Dealing with the question as to whether the exercise of that right should be limited by legislation, the Court held that a law restricting fundamental rights only satisfies a standard of proportionality, when the law has a legitimate purpose, is suitable and necessary for achieving that objective and strikes an appropriate balance between the defined purpose pursued and the restrictions of the right.    

The Court held that, where the legislature’s decision involves serious interference with fundamental rights, it is subject to a strict standard of review. 

The significance attached to self-determination, in particular the protection of personal individuality, identity and integrity in decisions regarding one's own life, imposes strict limits on the legislature. 

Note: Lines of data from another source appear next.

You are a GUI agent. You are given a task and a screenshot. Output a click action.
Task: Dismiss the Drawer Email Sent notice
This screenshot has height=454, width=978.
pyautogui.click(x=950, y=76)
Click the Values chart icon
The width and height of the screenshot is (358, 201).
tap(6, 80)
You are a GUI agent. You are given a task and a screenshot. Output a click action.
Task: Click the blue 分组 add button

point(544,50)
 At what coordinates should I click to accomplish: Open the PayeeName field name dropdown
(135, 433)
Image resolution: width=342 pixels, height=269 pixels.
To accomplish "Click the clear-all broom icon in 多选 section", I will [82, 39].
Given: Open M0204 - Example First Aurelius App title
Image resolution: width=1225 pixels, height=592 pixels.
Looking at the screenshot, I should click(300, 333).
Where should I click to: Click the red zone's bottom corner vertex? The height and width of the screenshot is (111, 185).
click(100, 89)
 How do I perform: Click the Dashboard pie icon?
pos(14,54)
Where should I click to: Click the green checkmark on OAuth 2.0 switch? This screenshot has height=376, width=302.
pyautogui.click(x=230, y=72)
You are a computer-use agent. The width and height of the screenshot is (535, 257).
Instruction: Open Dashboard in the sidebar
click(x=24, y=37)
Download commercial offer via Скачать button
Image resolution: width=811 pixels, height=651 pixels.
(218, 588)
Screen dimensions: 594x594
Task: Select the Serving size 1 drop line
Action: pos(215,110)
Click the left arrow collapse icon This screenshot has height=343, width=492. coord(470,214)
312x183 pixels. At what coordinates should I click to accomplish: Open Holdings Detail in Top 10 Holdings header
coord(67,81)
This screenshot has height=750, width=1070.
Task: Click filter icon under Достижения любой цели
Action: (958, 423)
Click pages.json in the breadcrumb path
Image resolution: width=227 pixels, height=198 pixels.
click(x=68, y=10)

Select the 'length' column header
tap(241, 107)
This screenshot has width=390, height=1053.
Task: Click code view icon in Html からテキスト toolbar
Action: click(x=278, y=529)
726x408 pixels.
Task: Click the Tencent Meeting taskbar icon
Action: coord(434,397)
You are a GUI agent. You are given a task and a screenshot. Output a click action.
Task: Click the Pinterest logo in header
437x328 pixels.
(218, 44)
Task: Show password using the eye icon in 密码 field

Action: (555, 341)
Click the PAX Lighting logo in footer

In this case it exceeded its powers by passing a law criminalising assisted suicide. 

While the court held that there could never be an obligation on any person to assist in another person’s suicide, the law which criminalised voluntary assistance could not stand constitutional scrutiny. 

This judgment stands in stark contrast to the approach adopted by the SCA, notwithstanding the latter’s careful insistence that this was not an appropriate case. 

It eschews the idea of the notion that the State is justified in interfering in such a personal choice.   

It places the individual’s personal right of self-determination as central to the requisite analysis. 

It is to be hoped that, if another case is brought on a more detailed factual matrix in this country, this decision will hold sway in the development of our own common law.   

It is an approach which comports with the ideal of transformative jurisprudence. 

- Serjeant at the Bar is a senior legal practitioner with a special interest in constitutional law.